Director Arjunn Dutta's debut film, Abyakto, is a beautiful depiction of childhood memories that affect us all deeply as we enter adulthood, but may not always reveal the entire truth.
Abyakto narrates the journey of Indra (Anubhav Kanjilal) through snippets from his childhood as he is forced to revisit them when he returns to his hometown Kolkata to take care of property matters two years after his father's death.
His restrained relationship with his mother in the present is obvious, but to reach the root of it requires unravelling of several layers that Dutta does in the most simple yet beautiful manner.
Indra has become a person that in worldy terms can be called normal and successful, but he feels that his mother never really let him become the man that he yearned to be as a child.
The memories that come to us intermittently in the form of flashbacks, slowly and steadily reveal the depths of the dysfunctional relationship between the son and his mother Sathi (Arpita Pal Chatterjee).
They also reveal a certain respect for his father Kaushik (Anirban Ghosh) and his fondness for his father’s friend Rudra (Adil Hussain).
Instances from his childhood reveal his mother as a beautiful woman with an equally beautiful voice, but one with an ill temper. And classical music works as an important tool in the screenplay.
Why would a woman, who herself has creative talents forbid her son from exploring his?

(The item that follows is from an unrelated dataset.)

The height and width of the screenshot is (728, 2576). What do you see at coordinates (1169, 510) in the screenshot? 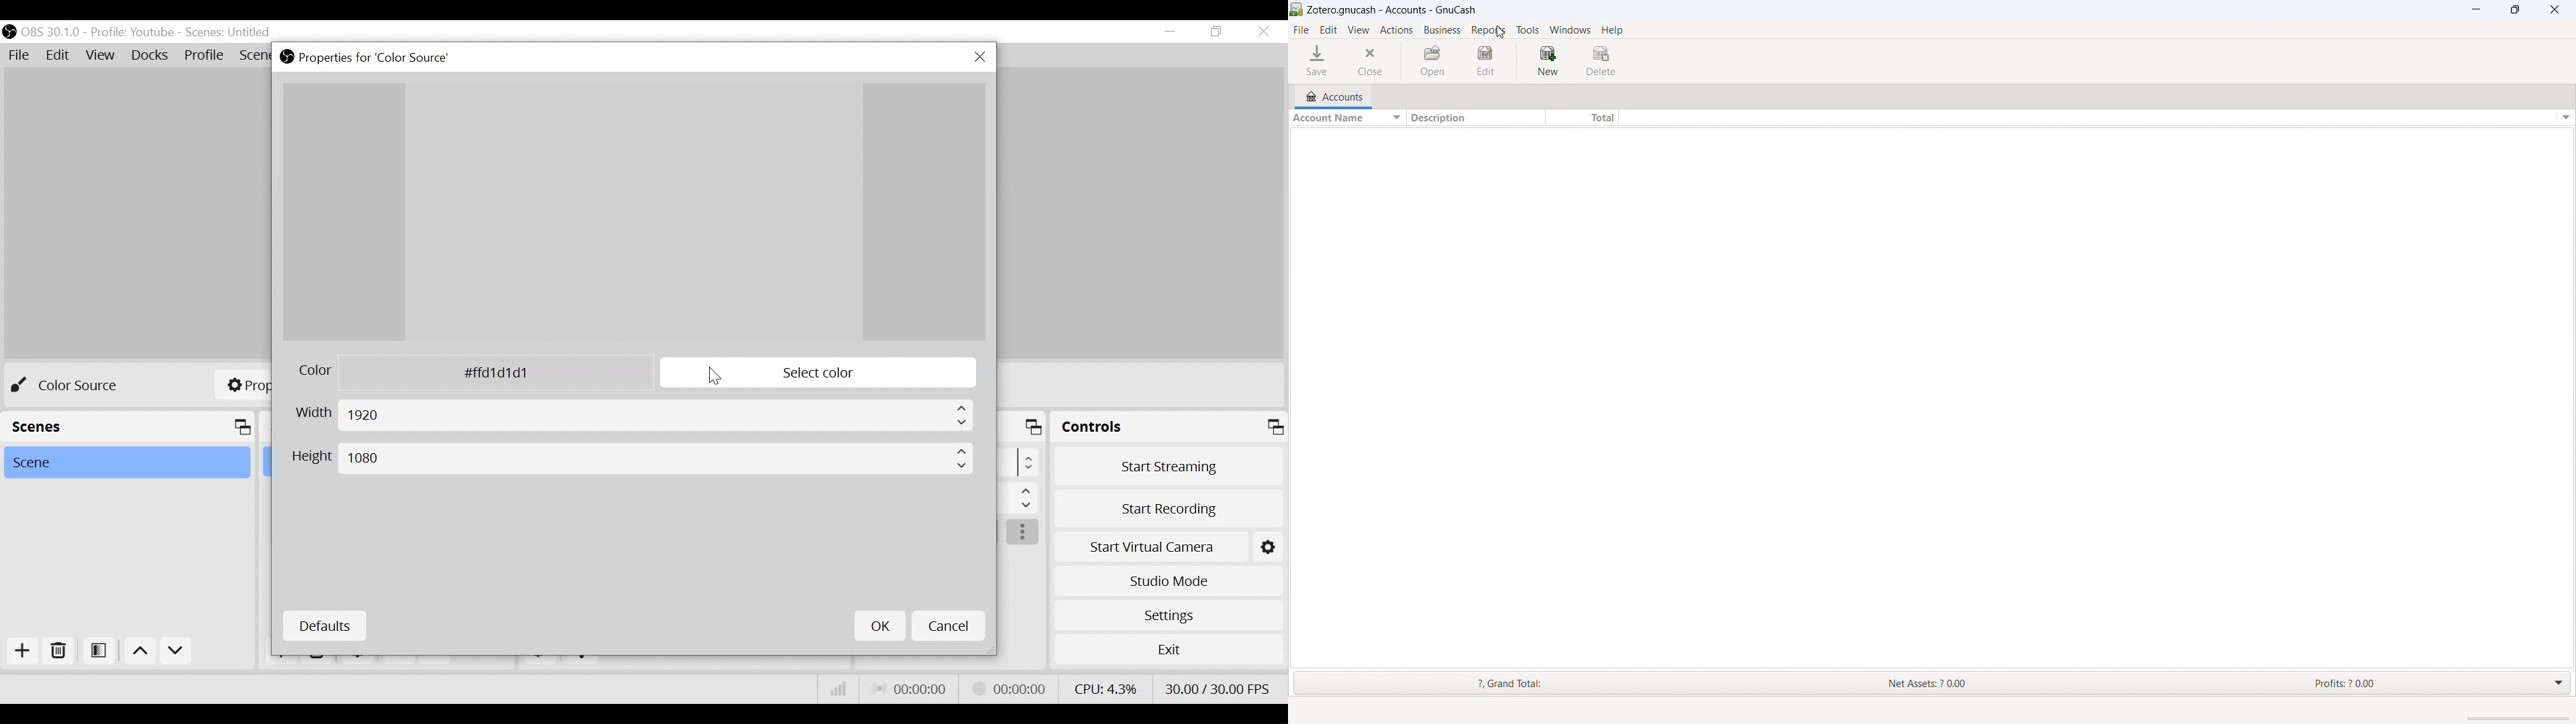
I see `Start Recording` at bounding box center [1169, 510].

She won't allow her son to explore his creative side or play girly games, which he is inclined towards. She also often loses her temper at her husband for encouraging her son to follow his heart. She also doesn't like the influence of Rudra, who recites fascinating works of literature to her son and buys doll houses for him. She is often annoyed by his interference in their personal lives.
As the memories are replayed to us on screen, a picture begins to form, but the complete picture is never revealed until the very end.
While all the performances are decent, it's Dutta's sensitive and creative story-telling through perceptions that creates an emotionally potent film from a seemingly simple plot.
Each of the three characters have had a huge impact in shaping up Indra's childhood and each of them also has their own truth, hidden away in plain sight. When the truth is revealed, one can see the emotional baggage that each of the characters has been carrying through out their lives, making the end, an emotionally overwhelming one.
Perhaps, one should not rely fully on his or her childhood memories to understand the relationships shared with parents and the person that we become as an adult because they may never really reveal the complete truth.
Abyakto was screened at the 49th International Film Festival of India in Panaji, Goa on 23 November.